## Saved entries
++++++
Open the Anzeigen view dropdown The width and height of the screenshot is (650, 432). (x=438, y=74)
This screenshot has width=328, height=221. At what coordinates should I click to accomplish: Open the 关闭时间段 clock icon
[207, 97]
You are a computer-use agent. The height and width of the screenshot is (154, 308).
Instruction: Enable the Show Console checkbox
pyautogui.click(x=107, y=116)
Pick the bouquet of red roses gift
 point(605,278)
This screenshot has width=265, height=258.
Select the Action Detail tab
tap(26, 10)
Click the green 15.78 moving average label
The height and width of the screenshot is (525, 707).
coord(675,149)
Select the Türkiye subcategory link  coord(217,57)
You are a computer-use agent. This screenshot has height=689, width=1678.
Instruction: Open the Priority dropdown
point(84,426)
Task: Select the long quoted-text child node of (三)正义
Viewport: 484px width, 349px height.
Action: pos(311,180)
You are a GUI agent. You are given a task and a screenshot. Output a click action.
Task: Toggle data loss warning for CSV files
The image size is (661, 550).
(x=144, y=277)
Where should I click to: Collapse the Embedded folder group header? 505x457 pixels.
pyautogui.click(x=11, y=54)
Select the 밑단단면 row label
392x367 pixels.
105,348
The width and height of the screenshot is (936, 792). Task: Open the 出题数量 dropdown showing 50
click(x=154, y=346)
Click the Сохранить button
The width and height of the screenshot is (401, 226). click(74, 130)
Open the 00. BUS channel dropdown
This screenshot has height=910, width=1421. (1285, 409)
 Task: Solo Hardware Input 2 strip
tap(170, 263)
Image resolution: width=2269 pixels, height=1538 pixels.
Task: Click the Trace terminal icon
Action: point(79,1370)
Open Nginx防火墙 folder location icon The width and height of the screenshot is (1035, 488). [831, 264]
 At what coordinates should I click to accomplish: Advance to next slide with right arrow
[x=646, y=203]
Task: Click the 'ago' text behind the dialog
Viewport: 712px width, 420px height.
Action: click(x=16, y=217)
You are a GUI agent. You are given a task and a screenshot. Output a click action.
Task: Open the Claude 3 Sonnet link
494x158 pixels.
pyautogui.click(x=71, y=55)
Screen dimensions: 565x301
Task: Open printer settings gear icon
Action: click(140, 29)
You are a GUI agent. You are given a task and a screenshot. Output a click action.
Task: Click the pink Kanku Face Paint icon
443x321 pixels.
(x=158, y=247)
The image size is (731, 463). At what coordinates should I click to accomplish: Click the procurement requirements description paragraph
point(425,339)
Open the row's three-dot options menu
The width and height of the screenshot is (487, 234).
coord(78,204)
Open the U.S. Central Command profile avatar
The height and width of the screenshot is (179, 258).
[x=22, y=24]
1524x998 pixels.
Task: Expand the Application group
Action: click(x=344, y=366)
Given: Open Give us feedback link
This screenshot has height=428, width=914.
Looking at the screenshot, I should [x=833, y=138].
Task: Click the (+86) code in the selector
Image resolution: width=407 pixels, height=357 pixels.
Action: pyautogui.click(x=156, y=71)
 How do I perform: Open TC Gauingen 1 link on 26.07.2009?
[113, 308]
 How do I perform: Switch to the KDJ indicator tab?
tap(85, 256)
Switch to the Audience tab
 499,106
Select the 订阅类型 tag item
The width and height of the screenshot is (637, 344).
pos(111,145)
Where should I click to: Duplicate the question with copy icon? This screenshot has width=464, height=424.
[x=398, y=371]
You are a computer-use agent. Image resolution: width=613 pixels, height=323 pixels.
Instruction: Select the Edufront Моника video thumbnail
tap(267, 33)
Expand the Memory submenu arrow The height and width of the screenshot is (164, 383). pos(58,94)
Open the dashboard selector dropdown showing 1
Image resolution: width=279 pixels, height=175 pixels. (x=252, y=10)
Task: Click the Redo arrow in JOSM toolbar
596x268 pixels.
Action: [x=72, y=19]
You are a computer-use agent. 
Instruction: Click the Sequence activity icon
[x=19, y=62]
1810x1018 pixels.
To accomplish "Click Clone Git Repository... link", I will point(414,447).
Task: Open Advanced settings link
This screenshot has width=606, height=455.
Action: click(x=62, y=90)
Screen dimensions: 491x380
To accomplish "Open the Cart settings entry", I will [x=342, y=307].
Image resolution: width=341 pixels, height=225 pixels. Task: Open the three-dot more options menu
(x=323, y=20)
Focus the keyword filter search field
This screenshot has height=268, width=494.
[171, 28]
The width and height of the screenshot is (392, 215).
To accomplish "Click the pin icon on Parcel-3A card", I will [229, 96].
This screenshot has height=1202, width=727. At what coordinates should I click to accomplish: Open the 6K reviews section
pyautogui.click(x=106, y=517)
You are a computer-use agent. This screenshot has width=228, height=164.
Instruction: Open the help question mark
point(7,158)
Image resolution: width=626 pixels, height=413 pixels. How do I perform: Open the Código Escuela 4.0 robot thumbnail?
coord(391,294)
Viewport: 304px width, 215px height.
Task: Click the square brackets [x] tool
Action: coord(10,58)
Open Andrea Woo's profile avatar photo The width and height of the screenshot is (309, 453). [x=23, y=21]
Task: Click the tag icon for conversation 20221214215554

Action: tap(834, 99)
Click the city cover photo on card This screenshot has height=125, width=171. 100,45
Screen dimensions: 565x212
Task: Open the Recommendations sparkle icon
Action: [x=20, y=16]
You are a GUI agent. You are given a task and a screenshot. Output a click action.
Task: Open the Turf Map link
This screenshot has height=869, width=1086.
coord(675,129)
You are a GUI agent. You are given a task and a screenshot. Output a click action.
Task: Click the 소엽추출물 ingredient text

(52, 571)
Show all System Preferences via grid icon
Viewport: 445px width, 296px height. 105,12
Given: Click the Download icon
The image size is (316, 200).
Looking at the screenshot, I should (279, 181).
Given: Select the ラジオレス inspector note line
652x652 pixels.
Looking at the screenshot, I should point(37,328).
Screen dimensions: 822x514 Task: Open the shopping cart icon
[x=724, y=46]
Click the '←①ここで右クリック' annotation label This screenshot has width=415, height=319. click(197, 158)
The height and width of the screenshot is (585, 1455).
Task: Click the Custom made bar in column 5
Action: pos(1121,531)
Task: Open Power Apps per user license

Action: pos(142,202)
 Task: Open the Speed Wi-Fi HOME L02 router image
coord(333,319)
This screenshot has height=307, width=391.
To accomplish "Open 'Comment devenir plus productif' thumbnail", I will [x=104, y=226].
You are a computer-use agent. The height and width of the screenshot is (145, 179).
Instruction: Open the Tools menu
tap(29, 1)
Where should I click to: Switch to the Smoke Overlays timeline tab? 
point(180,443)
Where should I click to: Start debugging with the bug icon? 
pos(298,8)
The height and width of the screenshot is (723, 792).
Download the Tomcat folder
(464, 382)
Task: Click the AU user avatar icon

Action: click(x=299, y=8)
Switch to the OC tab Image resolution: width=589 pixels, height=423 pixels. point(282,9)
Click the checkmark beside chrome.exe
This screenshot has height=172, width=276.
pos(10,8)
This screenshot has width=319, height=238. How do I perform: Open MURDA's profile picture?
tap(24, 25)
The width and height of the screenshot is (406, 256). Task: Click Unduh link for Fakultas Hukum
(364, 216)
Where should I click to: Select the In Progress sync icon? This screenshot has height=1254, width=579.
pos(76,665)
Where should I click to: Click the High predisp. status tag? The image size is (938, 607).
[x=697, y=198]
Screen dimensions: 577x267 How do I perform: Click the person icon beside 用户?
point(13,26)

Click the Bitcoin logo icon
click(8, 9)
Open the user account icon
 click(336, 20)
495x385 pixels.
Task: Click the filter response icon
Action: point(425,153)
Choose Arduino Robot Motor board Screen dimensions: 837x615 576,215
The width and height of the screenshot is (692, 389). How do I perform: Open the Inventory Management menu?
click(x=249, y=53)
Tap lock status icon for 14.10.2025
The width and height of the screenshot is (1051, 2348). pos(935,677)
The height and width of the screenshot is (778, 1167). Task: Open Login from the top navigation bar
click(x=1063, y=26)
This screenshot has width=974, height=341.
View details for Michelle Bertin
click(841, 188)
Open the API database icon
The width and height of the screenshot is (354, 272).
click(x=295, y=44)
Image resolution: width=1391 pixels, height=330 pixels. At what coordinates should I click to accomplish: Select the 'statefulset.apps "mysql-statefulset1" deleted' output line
++++++
## Required action
Search the records for the string "will", and copy every line that holds it.

## Answer to the problem
To accomplish "Click Clone Git Repository... link", I will point(414,447).
To accomplish "Open the Cart settings entry", I will [x=342, y=307].
To accomplish "Click the pin icon on Parcel-3A card", I will [229, 96].
To accomplish "Open 'Comment devenir plus productif' thumbnail", I will [x=104, y=226].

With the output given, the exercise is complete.